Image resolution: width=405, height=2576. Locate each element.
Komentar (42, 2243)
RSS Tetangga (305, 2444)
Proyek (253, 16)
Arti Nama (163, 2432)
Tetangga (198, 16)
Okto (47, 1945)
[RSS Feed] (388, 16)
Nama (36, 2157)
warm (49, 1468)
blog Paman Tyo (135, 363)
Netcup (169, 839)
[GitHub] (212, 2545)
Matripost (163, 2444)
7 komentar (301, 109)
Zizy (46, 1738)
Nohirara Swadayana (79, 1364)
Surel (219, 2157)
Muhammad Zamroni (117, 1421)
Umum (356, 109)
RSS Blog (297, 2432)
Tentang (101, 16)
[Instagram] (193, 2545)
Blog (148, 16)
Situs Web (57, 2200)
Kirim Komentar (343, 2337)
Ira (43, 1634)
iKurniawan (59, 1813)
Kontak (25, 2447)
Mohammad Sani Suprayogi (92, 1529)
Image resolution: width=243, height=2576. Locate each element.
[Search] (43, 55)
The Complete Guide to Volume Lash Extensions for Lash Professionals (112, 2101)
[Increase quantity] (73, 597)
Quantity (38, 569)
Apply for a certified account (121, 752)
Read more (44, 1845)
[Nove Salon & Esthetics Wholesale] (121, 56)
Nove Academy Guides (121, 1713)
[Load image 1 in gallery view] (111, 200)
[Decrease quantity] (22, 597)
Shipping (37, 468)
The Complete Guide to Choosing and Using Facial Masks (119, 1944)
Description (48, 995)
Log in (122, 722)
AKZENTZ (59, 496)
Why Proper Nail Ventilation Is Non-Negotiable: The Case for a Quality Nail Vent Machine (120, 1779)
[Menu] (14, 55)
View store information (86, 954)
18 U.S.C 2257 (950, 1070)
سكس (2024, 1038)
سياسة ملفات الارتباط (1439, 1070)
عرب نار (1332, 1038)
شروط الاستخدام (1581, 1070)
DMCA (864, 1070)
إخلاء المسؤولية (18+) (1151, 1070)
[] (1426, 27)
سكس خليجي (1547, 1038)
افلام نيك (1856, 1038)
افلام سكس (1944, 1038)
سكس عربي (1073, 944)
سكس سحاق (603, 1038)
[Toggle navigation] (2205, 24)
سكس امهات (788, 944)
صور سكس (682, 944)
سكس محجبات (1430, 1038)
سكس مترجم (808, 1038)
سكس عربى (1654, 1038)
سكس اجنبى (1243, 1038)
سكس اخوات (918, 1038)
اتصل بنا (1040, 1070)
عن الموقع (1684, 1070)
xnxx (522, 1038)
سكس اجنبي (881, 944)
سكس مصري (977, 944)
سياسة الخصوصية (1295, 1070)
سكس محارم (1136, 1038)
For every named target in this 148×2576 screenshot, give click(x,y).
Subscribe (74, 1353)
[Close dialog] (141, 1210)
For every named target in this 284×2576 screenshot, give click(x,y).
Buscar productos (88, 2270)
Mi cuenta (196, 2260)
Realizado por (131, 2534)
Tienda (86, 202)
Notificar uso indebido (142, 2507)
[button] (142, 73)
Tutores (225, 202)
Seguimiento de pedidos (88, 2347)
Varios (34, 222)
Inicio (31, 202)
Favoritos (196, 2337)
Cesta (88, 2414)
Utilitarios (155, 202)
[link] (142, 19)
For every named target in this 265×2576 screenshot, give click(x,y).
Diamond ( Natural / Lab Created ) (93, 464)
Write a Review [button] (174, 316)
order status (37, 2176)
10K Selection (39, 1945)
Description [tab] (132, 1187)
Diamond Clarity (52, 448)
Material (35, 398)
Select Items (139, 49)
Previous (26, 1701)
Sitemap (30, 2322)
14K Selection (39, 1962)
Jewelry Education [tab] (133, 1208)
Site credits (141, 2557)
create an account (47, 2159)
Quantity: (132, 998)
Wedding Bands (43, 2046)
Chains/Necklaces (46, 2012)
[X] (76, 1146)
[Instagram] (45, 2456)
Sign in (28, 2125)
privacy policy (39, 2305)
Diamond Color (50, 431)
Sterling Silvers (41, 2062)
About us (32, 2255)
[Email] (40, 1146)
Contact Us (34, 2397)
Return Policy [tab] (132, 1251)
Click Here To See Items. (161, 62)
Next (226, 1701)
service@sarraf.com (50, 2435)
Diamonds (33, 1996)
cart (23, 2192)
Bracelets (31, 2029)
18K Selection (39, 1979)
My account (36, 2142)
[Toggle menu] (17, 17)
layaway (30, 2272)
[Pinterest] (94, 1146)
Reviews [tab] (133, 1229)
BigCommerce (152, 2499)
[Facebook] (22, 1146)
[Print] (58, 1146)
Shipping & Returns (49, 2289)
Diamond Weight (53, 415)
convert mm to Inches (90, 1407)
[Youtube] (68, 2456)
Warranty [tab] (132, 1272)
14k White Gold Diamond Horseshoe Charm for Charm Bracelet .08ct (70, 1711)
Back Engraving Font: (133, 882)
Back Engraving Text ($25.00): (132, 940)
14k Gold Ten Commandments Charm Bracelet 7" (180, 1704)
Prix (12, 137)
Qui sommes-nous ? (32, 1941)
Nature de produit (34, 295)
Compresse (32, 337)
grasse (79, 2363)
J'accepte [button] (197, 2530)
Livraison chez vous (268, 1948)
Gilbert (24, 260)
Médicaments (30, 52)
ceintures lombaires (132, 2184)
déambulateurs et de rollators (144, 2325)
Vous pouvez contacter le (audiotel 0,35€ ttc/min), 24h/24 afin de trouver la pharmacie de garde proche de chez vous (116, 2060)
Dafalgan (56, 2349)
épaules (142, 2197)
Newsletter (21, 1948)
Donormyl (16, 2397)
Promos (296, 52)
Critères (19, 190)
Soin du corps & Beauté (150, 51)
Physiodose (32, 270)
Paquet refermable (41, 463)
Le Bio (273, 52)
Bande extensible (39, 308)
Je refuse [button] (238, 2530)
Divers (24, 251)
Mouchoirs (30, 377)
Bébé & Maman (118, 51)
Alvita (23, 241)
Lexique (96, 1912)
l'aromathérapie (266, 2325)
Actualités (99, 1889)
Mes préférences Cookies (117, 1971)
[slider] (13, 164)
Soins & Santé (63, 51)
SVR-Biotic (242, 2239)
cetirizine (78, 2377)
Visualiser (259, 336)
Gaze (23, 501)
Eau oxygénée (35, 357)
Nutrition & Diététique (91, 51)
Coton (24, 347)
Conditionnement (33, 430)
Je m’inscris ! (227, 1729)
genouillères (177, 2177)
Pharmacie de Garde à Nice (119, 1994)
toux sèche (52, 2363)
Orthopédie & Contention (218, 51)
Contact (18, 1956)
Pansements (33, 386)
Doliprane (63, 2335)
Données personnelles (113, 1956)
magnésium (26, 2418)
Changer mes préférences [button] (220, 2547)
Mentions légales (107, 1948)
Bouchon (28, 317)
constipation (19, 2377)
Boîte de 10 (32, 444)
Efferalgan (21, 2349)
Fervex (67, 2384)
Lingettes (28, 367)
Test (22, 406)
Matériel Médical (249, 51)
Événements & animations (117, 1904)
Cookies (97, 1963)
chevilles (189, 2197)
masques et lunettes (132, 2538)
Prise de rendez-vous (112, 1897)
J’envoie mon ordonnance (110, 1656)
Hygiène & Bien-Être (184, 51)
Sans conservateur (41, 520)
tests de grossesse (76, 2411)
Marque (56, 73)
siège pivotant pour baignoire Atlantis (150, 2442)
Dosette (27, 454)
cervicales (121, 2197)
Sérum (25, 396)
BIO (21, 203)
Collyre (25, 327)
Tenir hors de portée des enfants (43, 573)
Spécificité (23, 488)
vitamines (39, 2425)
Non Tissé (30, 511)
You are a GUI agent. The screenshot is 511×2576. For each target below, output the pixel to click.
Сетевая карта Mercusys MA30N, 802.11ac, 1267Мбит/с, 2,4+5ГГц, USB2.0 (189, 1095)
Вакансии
========================================================================
Exercise
Copy every line above once more, precisely as it reads.

Result of the exercise
Image resolution: width=405, height=2576. Locate each element.
Komentar (42, 2243)
RSS Tetangga (305, 2444)
Proyek (253, 16)
Arti Nama (163, 2432)
Tetangga (198, 16)
Okto (47, 1945)
[RSS Feed] (388, 16)
Nama (36, 2157)
warm (49, 1468)
blog Paman Tyo (135, 363)
Netcup (169, 839)
[GitHub] (212, 2545)
Matripost (163, 2444)
7 komentar (301, 109)
Zizy (46, 1738)
Nohirara Swadayana (79, 1364)
Surel (219, 2157)
Muhammad Zamroni (117, 1421)
Umum (356, 109)
RSS Blog (297, 2432)
Tentang (101, 16)
[Instagram] (193, 2545)
Blog (148, 16)
Situs Web (57, 2200)
Kirim Komentar (343, 2337)
Ira (43, 1634)
iKurniawan (59, 1813)
Kontak (25, 2447)
Mohammad Sani Suprayogi (92, 1529)
Image resolution: width=243, height=2576. Locate each element.
[Search] (43, 55)
The Complete Guide to Volume Lash Extensions for Lash Professionals (112, 2101)
[Increase quantity] (73, 597)
Quantity (38, 569)
Apply for a certified account (121, 752)
Read more (44, 1845)
[Nove Salon & Esthetics Wholesale] (121, 56)
Nove Academy Guides (121, 1713)
[Load image 1 in gallery view] (111, 200)
[Decrease quantity] (22, 597)
Shipping (37, 468)
The Complete Guide to Choosing and Using Facial Masks (119, 1944)
Description (48, 995)
Log in (122, 722)
AKZENTZ (59, 496)
Why Proper Nail Ventilation Is Non-Negotiable: The Case for a Quality Nail Vent Machine (120, 1779)
[Menu] (14, 55)
View store information (86, 954)
18 U.S.C 2257 (950, 1070)
سكس (2024, 1038)
سياسة ملفات الارتباط (1439, 1070)
عرب نار (1332, 1038)
شروط الاستخدام (1581, 1070)
DMCA (864, 1070)
إخلاء المسؤولية (18+) (1151, 1070)
[] (1426, 27)
سكس خليجي (1547, 1038)
افلام نيك (1856, 1038)
افلام سكس (1944, 1038)
سكس عربي (1073, 944)
سكس سحاق (603, 1038)
[Toggle navigation] (2205, 24)
سكس امهات (788, 944)
صور سكس (682, 944)
سكس محجبات (1430, 1038)
سكس مترجم (808, 1038)
سكس عربى (1654, 1038)
سكس اجنبى (1243, 1038)
سكس اخوات (918, 1038)
اتصل بنا (1040, 1070)
عن الموقع (1684, 1070)
xnxx (522, 1038)
سكس اجنبي (881, 944)
سكس مصري (977, 944)
سياسة الخصوصية (1295, 1070)
سكس محارم (1136, 1038)
For every named target in this 148×2576 screenshot, give click(x,y).
Subscribe (74, 1353)
[Close dialog] (141, 1210)
For every named target in this 284×2576 screenshot, give click(x,y).
Buscar productos (88, 2270)
Mi cuenta (196, 2260)
Realizado por (131, 2534)
Tienda (86, 202)
Notificar uso indebido (142, 2507)
[button] (142, 73)
Tutores (225, 202)
Seguimiento de pedidos (88, 2347)
Varios (34, 222)
Inicio (31, 202)
Favoritos (196, 2337)
Cesta (88, 2414)
Utilitarios (155, 202)
[link] (142, 19)
For every named target in this 265×2576 screenshot, give click(x,y).
Diamond ( Natural / Lab Created ) (93, 464)
Write a Review [button] (174, 316)
order status (37, 2176)
10K Selection (39, 1945)
Description [tab] (132, 1187)
Diamond Clarity (52, 448)
Material (35, 398)
Select Items (139, 49)
Previous (26, 1701)
Sitemap (30, 2322)
14K Selection (39, 1962)
Jewelry Education [tab] (133, 1208)
Site credits (141, 2557)
create an account (47, 2159)
Quantity: (132, 998)
Wedding Bands (43, 2046)
Chains/Necklaces (46, 2012)
[X] (76, 1146)
[Instagram] (45, 2456)
Sign in (28, 2125)
privacy policy (39, 2305)
Diamond Color (50, 431)
Sterling Silvers (41, 2062)
About us (32, 2255)
[Email] (40, 1146)
Contact Us (34, 2397)
Return Policy [tab] (132, 1251)
Click Here To See Items. (161, 62)
Next (226, 1701)
service@sarraf.com (50, 2435)
Diamonds (33, 1996)
cart (23, 2192)
Bracelets (31, 2029)
18K Selection (39, 1979)
My account (36, 2142)
[Toggle menu] (17, 17)
layaway (30, 2272)
[Pinterest] (94, 1146)
Reviews [tab] (133, 1229)
BigCommerce (152, 2499)
[Facebook] (22, 1146)
[Print] (58, 1146)
Shipping & Returns (49, 2289)
Diamond Weight (53, 415)
convert mm to Inches (90, 1407)
[Youtube] (68, 2456)
Warranty [tab] (132, 1272)
14k White Gold Diamond Horseshoe Charm for Charm Bracelet .08ct (70, 1711)
Back Engraving Font: (133, 882)
Back Engraving Text ($25.00): (132, 940)
14k Gold Ten Commandments Charm Bracelet 7" (180, 1704)
Prix (12, 137)
Qui sommes-nous ? (32, 1941)
Nature de produit (34, 295)
Compresse (32, 337)
grasse (79, 2363)
J'accepte [button] (197, 2530)
Livraison chez vous (268, 1948)
Gilbert (24, 260)
Médicaments (30, 52)
ceintures lombaires (132, 2184)
déambulateurs et de rollators (144, 2325)
Vous pouvez contacter le (audiotel 0,35€ ttc/min), 24h/24 afin de trouver la pharmacie de garde proche de chez vous (116, 2060)
Dafalgan (56, 2349)
épaules (142, 2197)
Newsletter (21, 1948)
Donormyl (16, 2397)
Promos (296, 52)
Critères (19, 190)
Soin du corps & Beauté (150, 51)
Physiodose (32, 270)
Paquet refermable (41, 463)
Le Bio (273, 52)
Bande extensible (39, 308)
Je refuse [button] (238, 2530)
Divers (24, 251)
Mouchoirs (30, 377)
Bébé & Maman (118, 51)
Alvita (23, 241)
Lexique (96, 1912)
l'aromathérapie (266, 2325)
Actualités (99, 1889)
Mes préférences Cookies (117, 1971)
[slider] (13, 164)
Soins & Santé (63, 51)
SVR-Biotic (242, 2239)
cetirizine (78, 2377)
Visualiser (259, 336)
Gaze (23, 501)
Eau oxygénée (35, 357)
Nutrition & Diététique (91, 51)
Coton (24, 347)
Conditionnement (33, 430)
Je m’inscris ! (227, 1729)
genouillères (177, 2177)
Pharmacie de Garde à Nice (119, 1994)
toux sèche (52, 2363)
Orthopédie & Contention (218, 51)
Contact (18, 1956)
Pansements (33, 386)
Doliprane (63, 2335)
Données personnelles (113, 1956)
magnésium (26, 2418)
Changer mes préférences [button] (220, 2547)
Mentions légales (107, 1948)
Bouchon (28, 317)
constipation (19, 2377)
Boîte de 10 (32, 444)
Efferalgan (21, 2349)
Fervex (67, 2384)
Lingettes (28, 367)
Test (22, 406)
Matériel Médical (249, 51)
Événements & animations (117, 1904)
Cookies (97, 1963)
chevilles (189, 2197)
masques et lunettes (132, 2538)
Prise de rendez-vous (112, 1897)
J’envoie mon ordonnance (110, 1656)
Hygiène & Bien-Être (184, 51)
Sans conservateur (41, 520)
tests de grossesse (76, 2411)
Marque (56, 73)
siège pivotant pour baignoire Atlantis (150, 2442)
Dosette (27, 454)
cervicales (121, 2197)
Sérum (25, 396)
BIO (21, 203)
Collyre (25, 327)
Tenir hors de portée des enfants (43, 573)
Spécificité (23, 488)
vitamines (39, 2425)
Non Tissé (30, 511)
You are a GUI agent. The screenshot is 511×2576. For each target below, output the pixel to click.
Сетевая карта Mercusys MA30N, 802.11ac, 1267Мбит/с, 2,4+5ГГц, USB2.0 (189, 1095)
Вакансии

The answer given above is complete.